▸ Tekst do czytania
----
Był taki czas i wcale nie trwał on krótko, że każde spotkanie z Händlem wyzwalało we mnie potok myśli, jak potoczyłaby się moja kariera, gdybym tak jak on zdecydował się na wyjazd do Anglii i gdybym nie był tak krnąbrny zwłaszcza wobec możnych. Wieści o moim niewyparzonym języku rozeszły się po wielu europejskich dworach, a i ta chwila słabości, w której nie wytrzymałem i nakrzyczałem podczas swojego koncertu na zdumionego Goethego, nie przysporzyła mi zwolenników wśród potencjalnych pracodawców.

Nie potrafiłem się powstrzymać, gdy zobaczyłem go roniącego łzy podczas mojej gry. Przez całe swoje życie byłem zagorzałym przeciwnikiem wzruszeń okazywanych przez publiczność. Moim mottem było, że „artyści nie płaczą, ale płoną ogniem”. Uwielbiałem Goethego, napisałem nawet „Twory Prometeusza” do jego poematu, więc gdy w 1812 roku śpiewaczka Bettina von Arnim-Brentano zapoznała mnie z nim i spotkaliśmy się w czeskich Cieplicach, naprawdę byłem szczęśliwy.

Dziś pewnie bym już tak nie zareagował, bo niejeden już raz płakałem w samotności i publicznie, ale wtedy widząc go wzruszonego do łez, krzyknąłem: „Tego się po panu nie spodziewałem. Goethemu nie przystoi takie zachowanie. Jeśli pan nie umie mnie ocenić inaczej niż ckliwymi emocjami i postawić na równi z sobą, to kto inny ma się na mnie poznać”. Szkoda opowiadać, jakie się wtedy zrobiło zamieszanie…

Z takim charakterem trudno było mi się ustawić w życiu, chociażby tak, jak zrobił to Händel. On miał zresztą prawdziwą odwagę w podejmowaniu trudnych decyzji.

Pomimo tego, że został zatrudniony przez elektora Hanoweru jako nadworny dyrygent, wystarczyło kilka pochlebnych recenzji z Londynu, a natychmiast wybłagał na pracodawcy zgodę na wyjazd do Anglii na dwór królowej Anny. Obiecał powrót „w rozsądnym czasie”, ale ponieważ nie wrócił, to został zwolniony z posady.

Królowa Anna niedługo potem umarła, a jej następcą został George, ten sam elektor Hanoweru, którego cztery lata wcześniej porzucił Händel. Ot, taki psikus losu…

Nowy król Anglii niewątpliwie zapamiętał niesubordynację swojego nadwornego kompozytora i chętnie by się zemścił. Na szczęście miał dobrych doradców, którzy szepnęli Jerzemu I, że Händel to najczystszy muzyczny skarb.
----
▸ Zestaw zadań
#1 W którym roku i w jakiej miejscowości doszło do spotkania z Goethem opisanego w tekście o Händlu?
#2 Proszę przedłużyć tekst o Händlu, pisząc dalej od jego ostatniego zdania.

▸ Materiał
----
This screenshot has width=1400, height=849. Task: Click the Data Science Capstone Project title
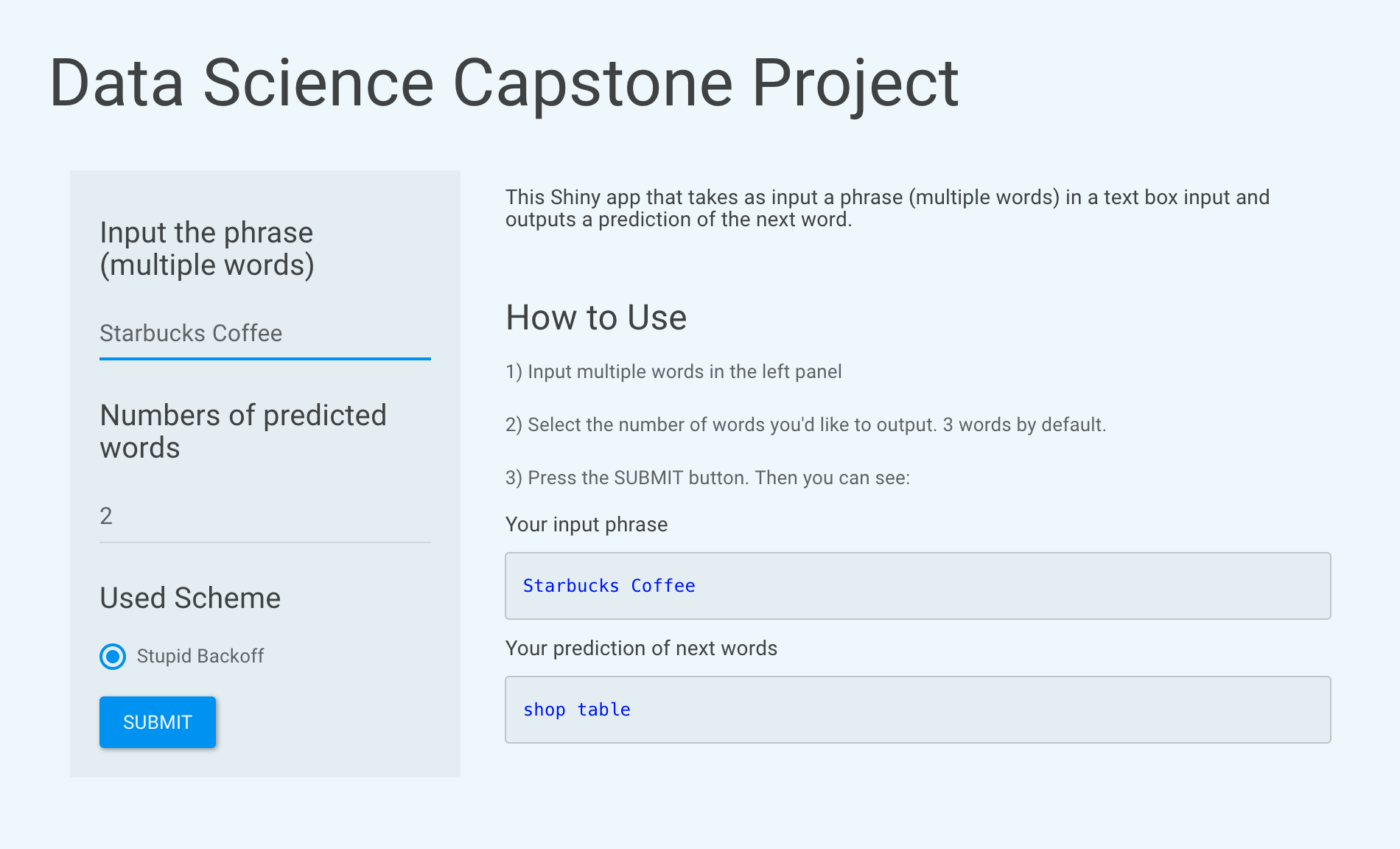click(x=503, y=83)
----
▸ Wyniki ćwiczenia
#1 W 1812 roku w czeskich Cieplicach.

#2
Co prawda Händel często sam rozgłasza opowiastki o szykanach ze strony nowego króla, ale to raczej tylko tworzenie ładnie brzmiących mitów.

Już sześć dni po wylądowaniu Jerzego I w Anglii odbyło się w Greenwich przedstawienie, podczas którego w obecności króla odegrano „Te Deum” Händla, a parę miesięcy później król wziął udział w spektaklu opery „Rinaldo”. Tak się nie zachowuje władca obrażony i karzący…

W czasach, gdy muzyka była najważniejszym medium uświetniającym uroczystości państwowe i religijne, z wybitnymi mistrzami kompozycji lepiej było żyć w zgodzie i od czasu do czasu sprytnie ich dla swoich celów wykorzystywać.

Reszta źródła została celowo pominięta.